> _EXERCISE_
Your task is to write out all of the records once more, exactly.

LISTED ENTRIES START

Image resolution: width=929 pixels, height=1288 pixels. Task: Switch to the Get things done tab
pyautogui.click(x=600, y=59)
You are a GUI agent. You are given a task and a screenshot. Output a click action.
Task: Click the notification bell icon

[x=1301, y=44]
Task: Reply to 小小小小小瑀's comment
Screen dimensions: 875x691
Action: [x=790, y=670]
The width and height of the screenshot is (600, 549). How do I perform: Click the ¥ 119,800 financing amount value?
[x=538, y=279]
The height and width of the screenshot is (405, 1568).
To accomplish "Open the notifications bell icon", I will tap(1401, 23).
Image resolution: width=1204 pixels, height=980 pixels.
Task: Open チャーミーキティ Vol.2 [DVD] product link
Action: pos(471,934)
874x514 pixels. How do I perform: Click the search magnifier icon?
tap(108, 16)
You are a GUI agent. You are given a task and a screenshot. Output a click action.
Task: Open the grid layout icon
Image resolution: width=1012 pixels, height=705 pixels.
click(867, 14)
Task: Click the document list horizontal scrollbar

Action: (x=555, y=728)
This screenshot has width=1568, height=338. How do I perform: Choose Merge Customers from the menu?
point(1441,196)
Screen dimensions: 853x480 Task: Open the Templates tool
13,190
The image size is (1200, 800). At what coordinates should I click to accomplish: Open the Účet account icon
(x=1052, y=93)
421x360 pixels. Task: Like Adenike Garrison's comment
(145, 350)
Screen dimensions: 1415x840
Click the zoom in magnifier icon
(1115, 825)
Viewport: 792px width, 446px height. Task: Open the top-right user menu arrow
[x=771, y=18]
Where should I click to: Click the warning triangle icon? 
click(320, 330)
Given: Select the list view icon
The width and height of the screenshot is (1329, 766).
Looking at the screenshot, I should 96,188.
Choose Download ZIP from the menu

LISTED ENTRIES END

> _TASK RESPONSE_
Image resolution: width=929 pixels, height=1288 pixels. Task: Switch to the Get things done tab
pyautogui.click(x=600, y=59)
You are a GUI agent. You are given a task and a screenshot. Output a click action.
Task: Click the notification bell icon

[x=1301, y=44]
Task: Reply to 小小小小小瑀's comment
Screen dimensions: 875x691
Action: [x=790, y=670]
The width and height of the screenshot is (600, 549). How do I perform: Click the ¥ 119,800 financing amount value?
[x=538, y=279]
The height and width of the screenshot is (405, 1568).
To accomplish "Open the notifications bell icon", I will tap(1401, 23).
Image resolution: width=1204 pixels, height=980 pixels.
Task: Open チャーミーキティ Vol.2 [DVD] product link
Action: pos(471,934)
874x514 pixels. How do I perform: Click the search magnifier icon?
tap(108, 16)
You are a GUI agent. You are given a task and a screenshot. Output a click action.
Task: Open the grid layout icon
Image resolution: width=1012 pixels, height=705 pixels.
click(867, 14)
Task: Click the document list horizontal scrollbar

Action: (x=555, y=728)
This screenshot has width=1568, height=338. How do I perform: Choose Merge Customers from the menu?
point(1441,196)
Screen dimensions: 853x480 Task: Open the Templates tool
13,190
The image size is (1200, 800). At what coordinates should I click to accomplish: Open the Účet account icon
(x=1052, y=93)
421x360 pixels. Task: Like Adenike Garrison's comment
(145, 350)
Screen dimensions: 1415x840
Click the zoom in magnifier icon
(1115, 825)
Viewport: 792px width, 446px height. Task: Open the top-right user menu arrow
[x=771, y=18]
Where should I click to: Click the warning triangle icon? 
click(320, 330)
Given: Select the list view icon
The width and height of the screenshot is (1329, 766).
Looking at the screenshot, I should 96,188.
Choose Download ZIP from the menu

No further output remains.